» **Records pointing to text and elements**
──────────────────────────────
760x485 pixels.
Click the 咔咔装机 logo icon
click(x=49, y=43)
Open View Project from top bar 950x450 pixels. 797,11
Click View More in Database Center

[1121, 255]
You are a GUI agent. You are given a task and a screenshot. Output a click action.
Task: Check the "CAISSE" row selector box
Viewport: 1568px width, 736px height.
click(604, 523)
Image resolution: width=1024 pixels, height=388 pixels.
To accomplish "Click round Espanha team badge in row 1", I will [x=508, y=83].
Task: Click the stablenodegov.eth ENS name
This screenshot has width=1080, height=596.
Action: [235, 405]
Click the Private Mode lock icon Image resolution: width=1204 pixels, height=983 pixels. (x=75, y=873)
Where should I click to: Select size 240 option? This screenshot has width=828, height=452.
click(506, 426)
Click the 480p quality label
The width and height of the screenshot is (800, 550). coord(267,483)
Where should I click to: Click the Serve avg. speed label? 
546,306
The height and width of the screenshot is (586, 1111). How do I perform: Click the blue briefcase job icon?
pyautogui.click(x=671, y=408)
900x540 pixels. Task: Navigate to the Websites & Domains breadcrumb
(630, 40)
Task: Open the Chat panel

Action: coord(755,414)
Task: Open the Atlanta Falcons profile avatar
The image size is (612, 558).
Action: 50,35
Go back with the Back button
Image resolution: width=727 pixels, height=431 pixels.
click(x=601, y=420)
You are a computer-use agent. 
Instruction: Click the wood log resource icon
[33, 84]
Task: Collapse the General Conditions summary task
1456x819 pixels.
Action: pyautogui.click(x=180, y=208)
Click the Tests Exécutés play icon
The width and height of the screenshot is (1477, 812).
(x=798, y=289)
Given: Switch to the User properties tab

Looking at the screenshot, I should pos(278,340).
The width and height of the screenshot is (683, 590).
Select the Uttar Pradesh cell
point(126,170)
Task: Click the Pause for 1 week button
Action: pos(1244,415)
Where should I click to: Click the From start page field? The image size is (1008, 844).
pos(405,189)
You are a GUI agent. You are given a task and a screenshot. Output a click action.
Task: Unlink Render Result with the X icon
──────────────────────────────
» **EXERCISE DETAILS**
Report every line in the items above that contains the word "label", copying each such line in full.

» **RESPONSE**
Click the 480p quality label
Where should I click to: Click the Serve avg. speed label? 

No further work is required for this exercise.